Entrevista a Macedo de Sousa

Investigador, historiador, productor, director de festivales de humor y periodista. Portugal.

PP: ¿Le gusta que le hagan entrevistas?

MACEDO DE SOUSA: No me importo, mas também não ando atras delas.

 

PP: En este año 2014, ¿cómo ve el estado del humor en el país donde vive, en televisión, radio, teatro, literatura y gráfica?
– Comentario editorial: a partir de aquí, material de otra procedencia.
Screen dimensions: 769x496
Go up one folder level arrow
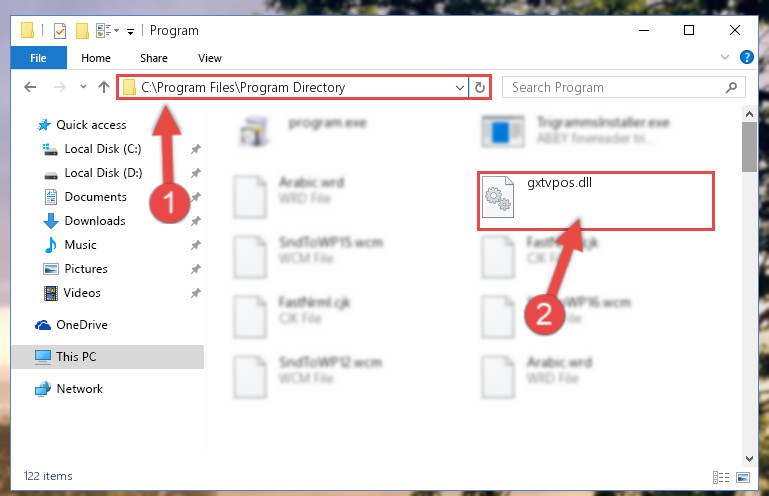pyautogui.click(x=103, y=87)

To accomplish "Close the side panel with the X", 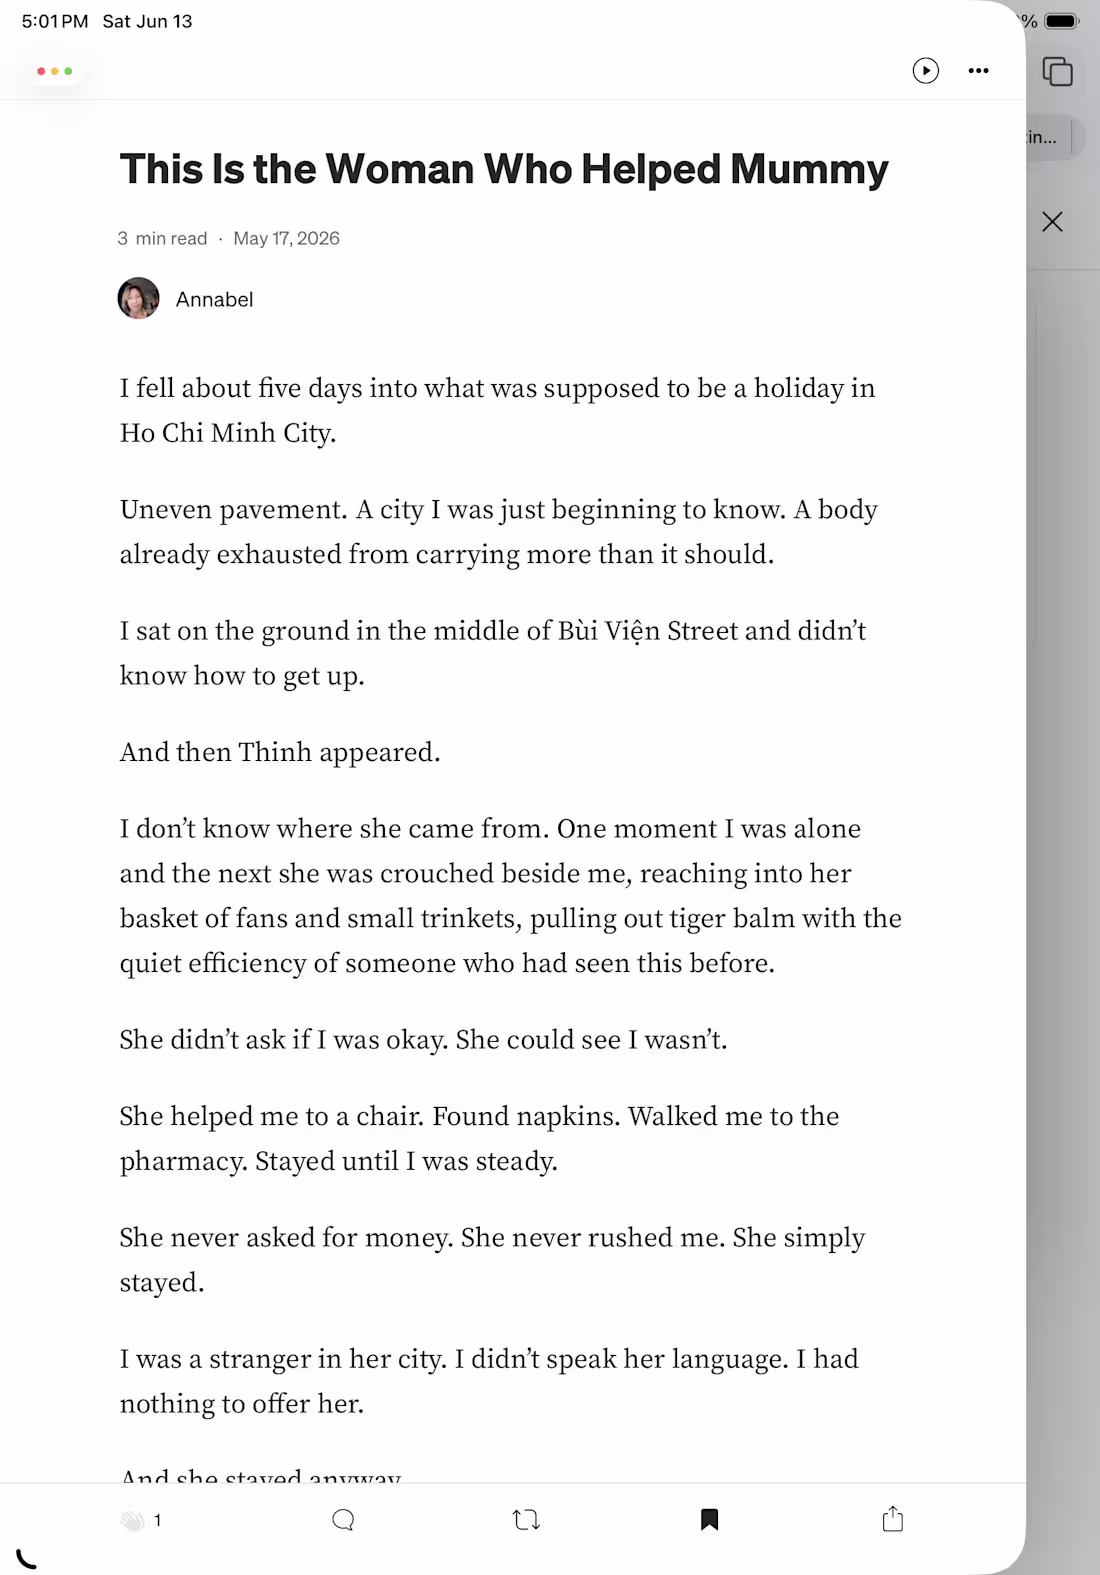I will tap(1052, 222).
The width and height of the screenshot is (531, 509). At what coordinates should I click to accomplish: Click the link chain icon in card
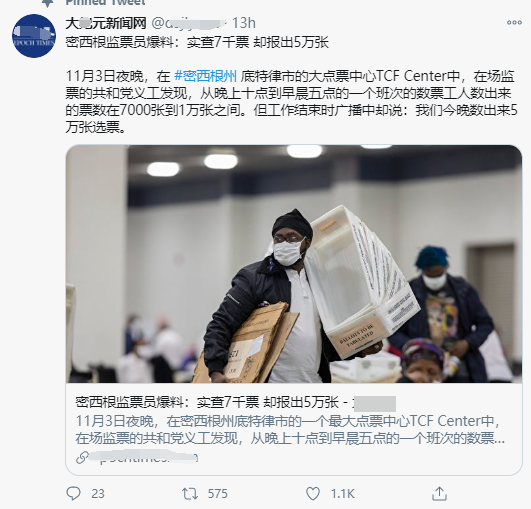pyautogui.click(x=82, y=458)
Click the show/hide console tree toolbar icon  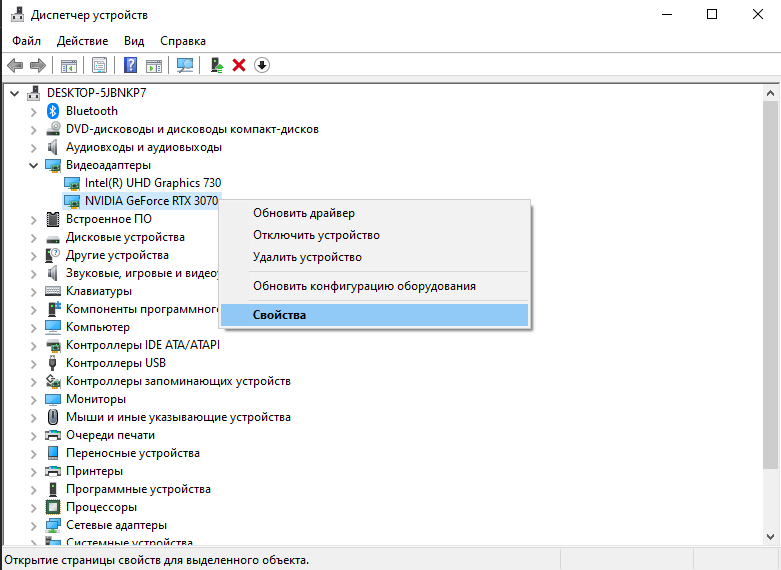pyautogui.click(x=69, y=65)
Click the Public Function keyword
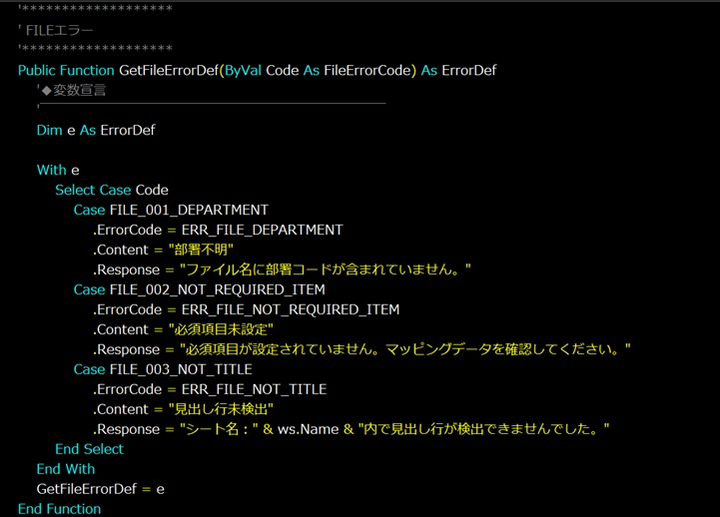 pyautogui.click(x=66, y=70)
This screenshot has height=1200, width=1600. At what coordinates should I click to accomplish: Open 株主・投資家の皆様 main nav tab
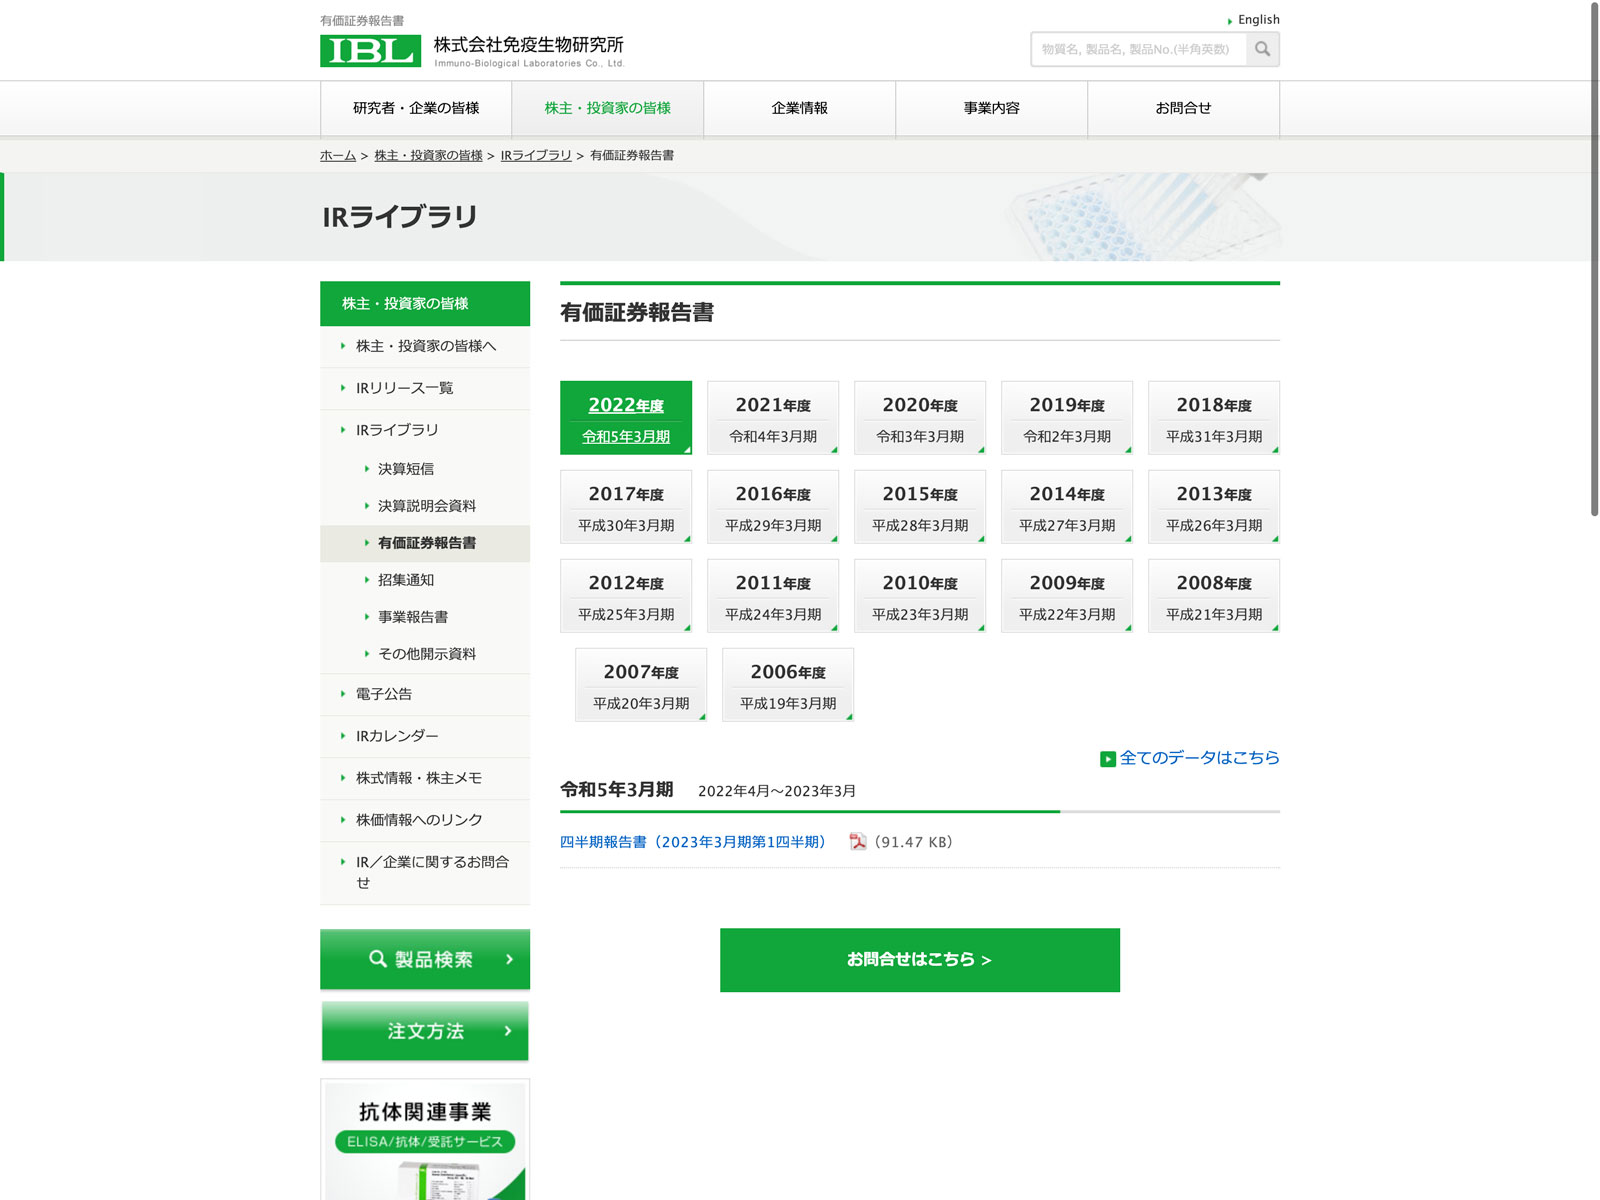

MACEDO DE SOUSA: Infelizmente na imprensa há cada vez menos espaço para o desenho satírico e, mesmo a ironia nem sempre é bem aceite. Em contrapartida a televisão, a rádio e a literatura tem tido uma expansão muito grande no cómico, ou seja não no humor, mas no burlesco, no grotesco, explorando muitas vezes o brejeiro, o picaro sem ir muito a fundo na crítica. Vive-se muito no politicamente correcto, com medo de magoar políticos, economistas, agentes corruptos do estado… No teatro, independente é onde ainda sobrevive melhor o humor. Claro que nem tudo é mau e há excepções, mas são cada vez mais excepções.

 

PP: En todos los países de América Latina se dice: "Mi país es un pueblo de humoristas", "en mi país, tú mueves una piedra y sale un humorista", etc. ¿En el país donde vive se dice lo mismo?

MACEDO DE SOUSA: Aqui diz-de que os políticos anda a roubar o lugar aos humoristas, porque são tão grotescos na sua actuação, no que dizem que só dá para rir, e os humoristas só tem de repetir o que eles dizem de forma séria. Mas o ditado que referiste não é conhecido em Portugal.

 

PP: ¿Es verdad la acuñada frase: "Es más fácil hacer llorar que hacer reír?

MACEDO DE SOUSA: Claro que sim.

 

PP: ¿Cuándo decidió dedicarse a estudiar y trabajar con el humor?

MACEDO DE SOUSA: Não sou humorista, sou estudioso do humor, historiador, produtor de eventos de humor e dediquei-me a este campo naturalmente, sem saber bem porque. Talvez para manter a minha sanidade mental dentro da sociedade contemporânea.

PP: ¿El humorista nace o se hace?

MACEDO DE SOUSA: O humorista nasce, e pode-se melhorar aos poucos, com a prática. Não se consegue fazer um humorista na escola porque é algo que vem da alma. Eu sei todos os truques, toda a construção que provoca o riso, e eventualmente consigo criar no publico sorrisos, mas nunca serei um humorista.

 

PP: ¿Cuál ha sido el mejor y el peor momento de su carrera hasta el día de hoy?

MACEDO DE SOUSA: O melhor é quando tenho humoristas de qualidade a participarem nos meus eventos, os piores quando eles não participam.

 

PP: Como estudioso del humor, ¿se ríe fácil? ¿Con qué tipo de chistes?

MACEDO DE SOUSA: Não tenho o riso fácil, prefiro sorrir, e a maior parte dos chistes já não me dizem nada. Prefiro aqueles que por vezes quase me fazem chorar exteriormente e sorrir na alma.

 

PP: ¿Alguna anécdota relacionada con su profesión?

MACEDO DE SOUSA: Pensarem que sou Doutorado em Humor quando veem o meu curriculum

 

PP: ¿Con cuáles colegas se identifica?

MACEDO DE SOUSA: Em Portugal os melhores para mim são o Rui Pimentel, Luis Afonso, José Bandeira, Santiagu

 

PP: ¿Qué me aconseja a mí como estudioso del humor?

MACEDO DE SOUSA: Sorria para e com a vida SEMPRE.